> [Quoted passage]:
** BEGIN **

One of the perks of becoming a senior citizen vs. a high school senior is having a grasp of who we are and what is important. All the labels such as “jocks,” ” socishes,” and “motor heads” have made way for “grandma” and “grandpa.” We are classic members of the Boomer Generation, raised in the post-WWII ‘burbs. Most of our daddies fought in WWII and many of those men went to work for the Boeing Company the wages for who fueled the Bellevue School District to afford us an excellent education. In short, regardless of any differences we perceived amongst ourselves growing up, in truth we were more alike than different.
The class of 1969 of Sammamish High School is pretty disorganized. Were it not I would not have been involved in organizing reunions the past two years. I was not a part of high school activities—far from it. I ran with a group who identified itself as anti-establishment, anti-war, and anti-school culture. How ironic then that, when twenty years had passed since our 20th reunion, with no sign of gathering, it was one of our number who took it upon himself to organize one. And he roped me into helping locate classmates.
Due to a conflicting family commitment and Dave having to work, we did not make it to the 40th picnic, but made it a point to attend the 41st. Even at our 20th reunion I’d felt a difference in how our classmates related to each other, but by the 41st all I felt was joy at seeing people, many of whom I had known since childhood and many of whom I wanted to know better. Because I didn’t run with the “in-crowd” there were plenty of picnickers whom I’d never spoken to. One of them, one of the most popular girls in school, arrived late, but made a point of thanking me for having arranged the picnic. I kept telling people that it was Smitty, not me, but I was the most visible on Face Book so I was getting the credit. Anyway, I thought it was emblematic of the day that one of the most beautiful and popular girls at school, whose notice I’d been beyond, genuinely seemed grateful to me. I did not know that she was seeing into my heart and mind.
I felt I had plenty of grist for the blog mill, but was exhausted by the time we got home and lo, my thunder was stolen by above mentioned woman who it would seem has as beautiful a heart as face. For someone with whom I believed I had never had anything in common with she managed to take the words right out of my fingers, creating the exact perfect end to a perfect day.
Now we are approaching our 42nd year picnic and I eagerly anticipate seeing many of the faces of my childhood, all of whom are most beloved. As the Baby Boom Generation we grew up during a unique time in American history and in our case, the quintessential ‘50s, post WWII suburb of Bellevue.

** END **

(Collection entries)
** BEGIN **

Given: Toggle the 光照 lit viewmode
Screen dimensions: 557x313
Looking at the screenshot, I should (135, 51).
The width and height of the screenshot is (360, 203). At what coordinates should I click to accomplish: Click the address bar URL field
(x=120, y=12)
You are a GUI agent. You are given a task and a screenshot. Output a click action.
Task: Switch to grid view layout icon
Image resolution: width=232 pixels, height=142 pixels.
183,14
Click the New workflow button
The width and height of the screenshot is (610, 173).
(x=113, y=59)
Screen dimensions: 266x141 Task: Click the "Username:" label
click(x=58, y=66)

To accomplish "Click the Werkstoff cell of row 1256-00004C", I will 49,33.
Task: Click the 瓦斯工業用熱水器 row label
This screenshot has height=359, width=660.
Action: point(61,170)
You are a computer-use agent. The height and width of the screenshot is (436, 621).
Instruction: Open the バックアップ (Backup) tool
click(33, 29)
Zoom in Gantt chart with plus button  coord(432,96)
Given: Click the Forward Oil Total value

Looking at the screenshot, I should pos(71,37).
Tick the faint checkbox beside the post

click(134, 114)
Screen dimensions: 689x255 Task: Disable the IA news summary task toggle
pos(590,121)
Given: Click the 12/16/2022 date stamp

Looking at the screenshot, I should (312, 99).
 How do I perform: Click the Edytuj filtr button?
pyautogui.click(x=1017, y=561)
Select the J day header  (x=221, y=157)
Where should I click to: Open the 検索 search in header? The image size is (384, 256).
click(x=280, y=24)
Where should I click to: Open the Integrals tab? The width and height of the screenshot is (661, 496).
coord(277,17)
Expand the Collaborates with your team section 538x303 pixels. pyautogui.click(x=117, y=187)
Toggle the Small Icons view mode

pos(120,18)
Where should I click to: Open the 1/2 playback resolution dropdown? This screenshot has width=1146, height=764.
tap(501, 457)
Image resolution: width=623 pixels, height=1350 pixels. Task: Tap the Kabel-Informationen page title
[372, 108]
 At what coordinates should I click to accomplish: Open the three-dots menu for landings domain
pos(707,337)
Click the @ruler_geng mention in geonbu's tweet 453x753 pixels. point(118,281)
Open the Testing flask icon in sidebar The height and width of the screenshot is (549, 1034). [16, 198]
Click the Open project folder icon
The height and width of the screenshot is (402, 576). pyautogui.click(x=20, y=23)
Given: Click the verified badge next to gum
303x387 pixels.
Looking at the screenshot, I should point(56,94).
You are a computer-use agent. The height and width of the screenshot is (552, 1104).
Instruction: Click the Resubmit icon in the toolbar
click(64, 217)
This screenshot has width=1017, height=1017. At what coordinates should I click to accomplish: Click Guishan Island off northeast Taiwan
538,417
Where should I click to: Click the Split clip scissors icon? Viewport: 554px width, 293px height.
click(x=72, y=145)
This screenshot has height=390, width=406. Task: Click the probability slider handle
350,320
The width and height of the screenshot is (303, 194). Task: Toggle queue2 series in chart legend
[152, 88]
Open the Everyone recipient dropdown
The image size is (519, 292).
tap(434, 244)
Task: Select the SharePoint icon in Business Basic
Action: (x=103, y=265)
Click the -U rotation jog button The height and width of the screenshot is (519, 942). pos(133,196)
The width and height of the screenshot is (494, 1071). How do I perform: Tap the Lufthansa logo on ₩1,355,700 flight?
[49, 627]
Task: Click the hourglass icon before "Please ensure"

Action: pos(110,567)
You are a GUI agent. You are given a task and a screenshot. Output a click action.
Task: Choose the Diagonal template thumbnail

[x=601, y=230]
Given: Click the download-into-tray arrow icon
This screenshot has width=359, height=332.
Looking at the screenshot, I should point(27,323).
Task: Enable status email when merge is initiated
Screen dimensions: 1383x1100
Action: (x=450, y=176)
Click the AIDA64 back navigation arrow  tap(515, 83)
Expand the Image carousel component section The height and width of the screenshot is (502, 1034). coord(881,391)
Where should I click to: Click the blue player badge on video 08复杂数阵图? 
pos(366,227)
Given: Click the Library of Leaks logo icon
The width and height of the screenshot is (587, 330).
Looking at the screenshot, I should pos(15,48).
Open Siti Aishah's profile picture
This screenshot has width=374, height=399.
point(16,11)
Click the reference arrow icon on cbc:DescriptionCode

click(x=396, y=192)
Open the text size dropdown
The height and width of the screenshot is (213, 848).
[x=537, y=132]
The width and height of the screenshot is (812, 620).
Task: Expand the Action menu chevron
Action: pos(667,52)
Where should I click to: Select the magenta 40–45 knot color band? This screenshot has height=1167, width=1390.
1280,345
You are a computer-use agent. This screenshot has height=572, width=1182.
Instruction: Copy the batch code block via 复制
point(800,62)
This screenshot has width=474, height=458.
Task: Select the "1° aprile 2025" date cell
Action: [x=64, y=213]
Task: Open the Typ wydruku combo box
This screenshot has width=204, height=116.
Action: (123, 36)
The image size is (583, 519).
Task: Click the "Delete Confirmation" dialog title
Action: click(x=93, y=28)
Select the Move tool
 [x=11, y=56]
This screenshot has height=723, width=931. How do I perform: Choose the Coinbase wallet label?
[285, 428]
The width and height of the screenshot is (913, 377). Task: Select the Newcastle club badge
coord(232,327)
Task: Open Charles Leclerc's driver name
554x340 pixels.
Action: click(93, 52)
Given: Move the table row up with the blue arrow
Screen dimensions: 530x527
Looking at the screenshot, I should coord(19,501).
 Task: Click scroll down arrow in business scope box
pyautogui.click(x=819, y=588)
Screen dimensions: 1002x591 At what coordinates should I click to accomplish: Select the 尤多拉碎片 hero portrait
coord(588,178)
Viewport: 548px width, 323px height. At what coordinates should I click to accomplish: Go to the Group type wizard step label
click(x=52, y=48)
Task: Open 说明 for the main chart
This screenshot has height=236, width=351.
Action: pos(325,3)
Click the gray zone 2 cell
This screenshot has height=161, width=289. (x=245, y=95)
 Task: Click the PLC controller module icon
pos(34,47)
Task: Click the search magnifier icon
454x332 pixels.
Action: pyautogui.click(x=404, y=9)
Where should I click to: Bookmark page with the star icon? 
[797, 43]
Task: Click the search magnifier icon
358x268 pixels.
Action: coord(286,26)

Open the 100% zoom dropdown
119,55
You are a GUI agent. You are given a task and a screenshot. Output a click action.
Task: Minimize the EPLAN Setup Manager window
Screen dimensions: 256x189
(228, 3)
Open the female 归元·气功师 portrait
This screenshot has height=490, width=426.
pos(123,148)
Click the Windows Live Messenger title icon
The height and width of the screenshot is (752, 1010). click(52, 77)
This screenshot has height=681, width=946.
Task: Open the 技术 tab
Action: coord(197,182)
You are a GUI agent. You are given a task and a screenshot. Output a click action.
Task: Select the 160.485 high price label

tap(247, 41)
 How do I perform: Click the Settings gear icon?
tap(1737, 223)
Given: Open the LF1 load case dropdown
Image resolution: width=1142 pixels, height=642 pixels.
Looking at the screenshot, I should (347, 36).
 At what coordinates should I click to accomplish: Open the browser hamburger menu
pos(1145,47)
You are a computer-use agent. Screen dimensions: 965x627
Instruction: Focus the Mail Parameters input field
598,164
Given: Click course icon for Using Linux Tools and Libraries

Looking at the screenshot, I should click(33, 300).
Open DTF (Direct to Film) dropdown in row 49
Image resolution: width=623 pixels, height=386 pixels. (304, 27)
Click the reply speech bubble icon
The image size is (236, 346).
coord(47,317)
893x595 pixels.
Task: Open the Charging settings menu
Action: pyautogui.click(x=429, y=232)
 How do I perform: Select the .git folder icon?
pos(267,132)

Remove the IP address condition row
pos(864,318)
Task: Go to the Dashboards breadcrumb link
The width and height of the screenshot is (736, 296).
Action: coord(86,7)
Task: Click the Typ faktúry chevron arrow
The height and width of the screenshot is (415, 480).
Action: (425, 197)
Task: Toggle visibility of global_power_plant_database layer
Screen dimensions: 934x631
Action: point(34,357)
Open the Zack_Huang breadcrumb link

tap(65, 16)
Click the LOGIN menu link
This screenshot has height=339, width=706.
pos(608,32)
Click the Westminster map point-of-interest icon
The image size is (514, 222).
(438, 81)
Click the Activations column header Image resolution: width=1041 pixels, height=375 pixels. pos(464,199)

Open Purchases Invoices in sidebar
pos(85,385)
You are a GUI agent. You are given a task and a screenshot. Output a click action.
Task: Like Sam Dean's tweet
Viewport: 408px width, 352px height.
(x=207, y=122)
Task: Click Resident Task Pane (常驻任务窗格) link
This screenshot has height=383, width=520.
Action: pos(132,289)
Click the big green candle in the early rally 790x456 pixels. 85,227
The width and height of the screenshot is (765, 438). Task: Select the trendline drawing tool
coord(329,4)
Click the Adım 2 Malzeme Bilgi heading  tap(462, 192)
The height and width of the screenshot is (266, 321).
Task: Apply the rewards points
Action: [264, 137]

** END **

> [Short exercise 1]: Reproduce the passage of the class reunion essay from "I felt I had" to "suburb of Bellevue.".
> [Short exercise 2]: Transcribe the records from their first line to the line with "Action: point(61,170)", including both of those lines.
The essay and the records have no connection to each other.

> [Problem solution 1]:
I felt I had plenty of grist for the blog mill, but was exhausted by the time we got home and lo, my thunder was stolen by above mentioned woman who it would seem has as beautiful a heart as face. For someone with whom I believed I had never had anything in common with she managed to take the words right out of my fingers, creating the exact perfect end to a perfect day.
Now we are approaching our 42nd year picnic and I eagerly anticipate seeing many of the faces of my childhood, all of whom are most beloved. As the Baby Boom Generation we grew up during a unique time in American history and in our case, the quintessential ‘50s, post WWII suburb of Bellevue.

> [Problem solution 2]:
Given: Toggle the 光照 lit viewmode
Screen dimensions: 557x313
Looking at the screenshot, I should (135, 51).
The width and height of the screenshot is (360, 203). At what coordinates should I click to accomplish: Click the address bar URL field
(x=120, y=12)
You are a GUI agent. You are given a task and a screenshot. Output a click action.
Task: Switch to grid view layout icon
Image resolution: width=232 pixels, height=142 pixels.
183,14
Click the New workflow button
The width and height of the screenshot is (610, 173).
(x=113, y=59)
Screen dimensions: 266x141 Task: Click the "Username:" label
click(x=58, y=66)

To accomplish "Click the Werkstoff cell of row 1256-00004C", I will 49,33.
Task: Click the 瓦斯工業用熱水器 row label
This screenshot has height=359, width=660.
Action: point(61,170)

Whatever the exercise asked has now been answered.